#### INPUT DATA
###
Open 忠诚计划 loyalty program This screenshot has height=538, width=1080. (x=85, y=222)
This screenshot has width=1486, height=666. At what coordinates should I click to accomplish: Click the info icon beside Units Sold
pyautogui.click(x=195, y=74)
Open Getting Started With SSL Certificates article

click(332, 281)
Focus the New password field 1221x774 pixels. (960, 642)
###
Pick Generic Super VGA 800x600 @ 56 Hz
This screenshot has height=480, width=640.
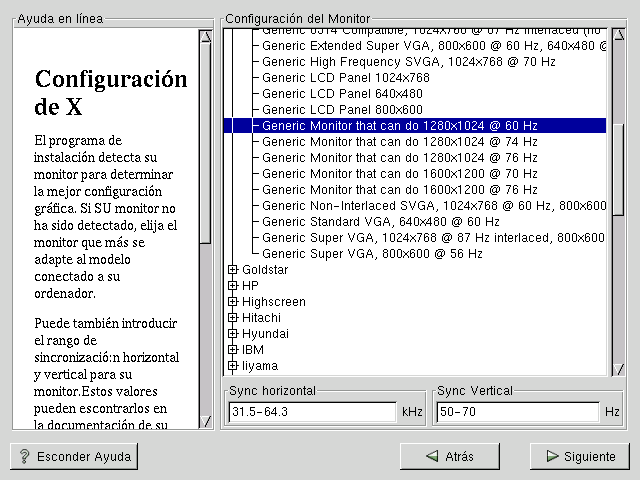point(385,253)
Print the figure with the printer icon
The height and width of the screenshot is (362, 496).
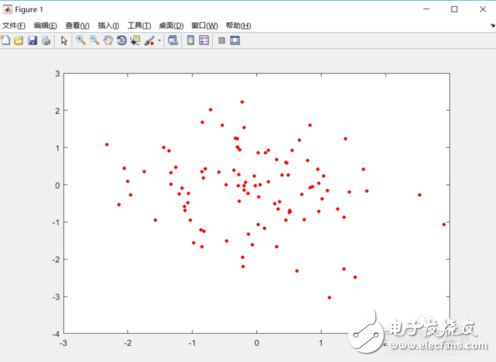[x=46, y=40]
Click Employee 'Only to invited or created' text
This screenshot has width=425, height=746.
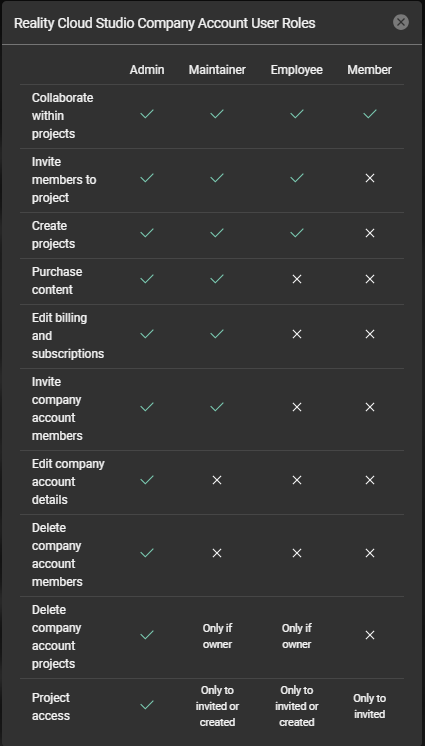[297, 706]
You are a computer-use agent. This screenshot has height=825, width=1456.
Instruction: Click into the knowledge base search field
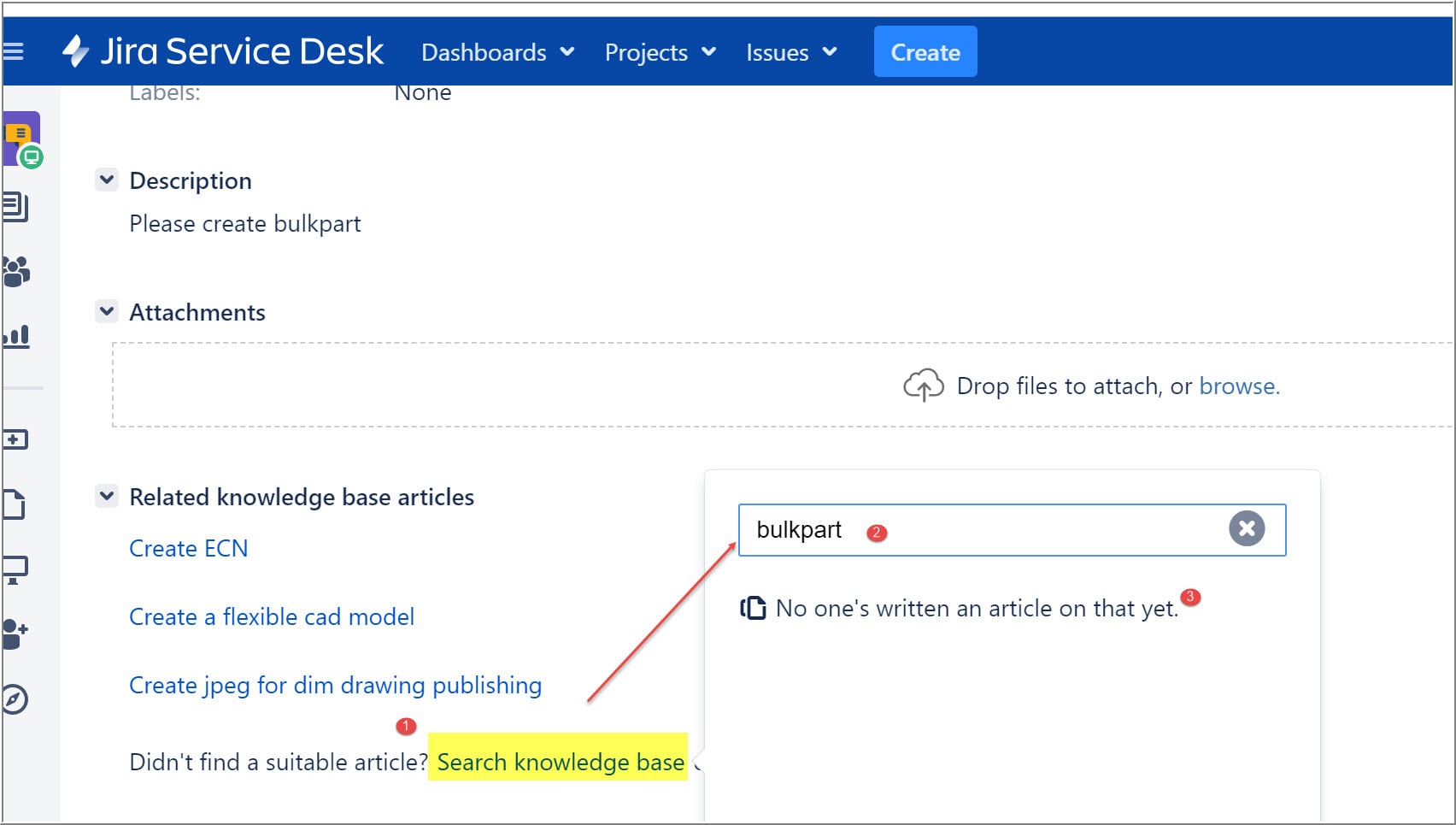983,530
###
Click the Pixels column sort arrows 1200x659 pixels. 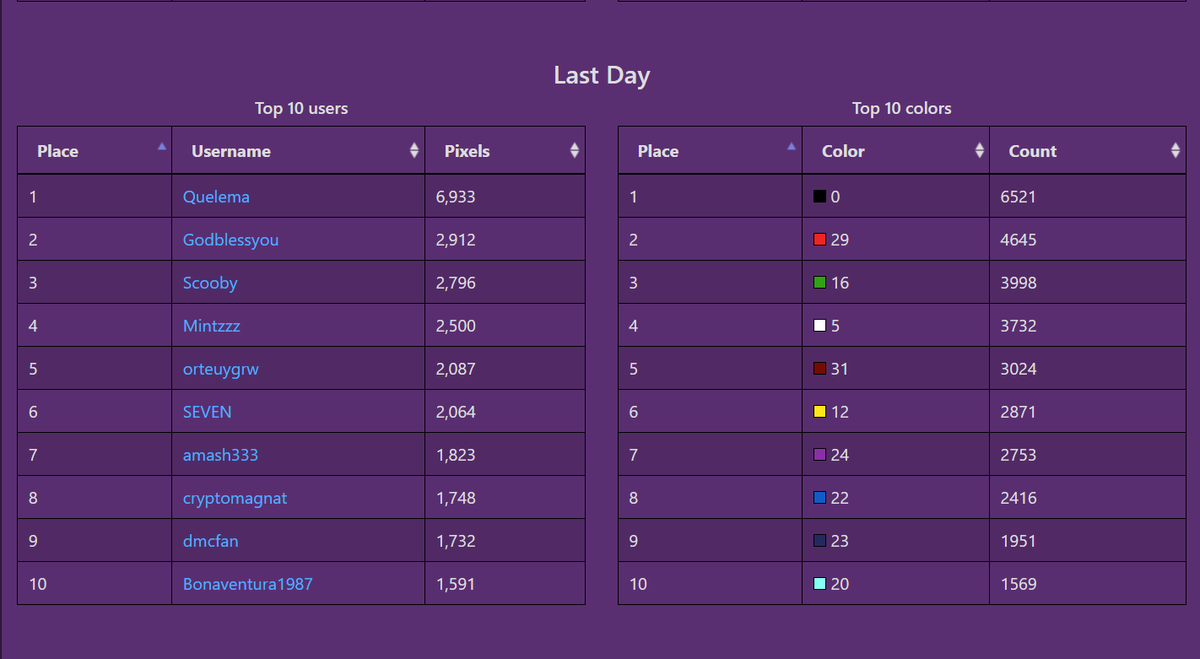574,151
###
#### PROMPT
Your answer must consist solely of the lines above between the line holding "Open 忠诚计划 loyalty" and the line holding "Focus the New", inclusive, copied exactly.

#### OUTPUT FOR THIS EXERCISE
Open 忠诚计划 loyalty program This screenshot has height=538, width=1080. (x=85, y=222)
This screenshot has width=1486, height=666. At what coordinates should I click to accomplish: Click the info icon beside Units Sold
pyautogui.click(x=195, y=74)
Open Getting Started With SSL Certificates article

click(332, 281)
Focus the New password field 1221x774 pixels. (960, 642)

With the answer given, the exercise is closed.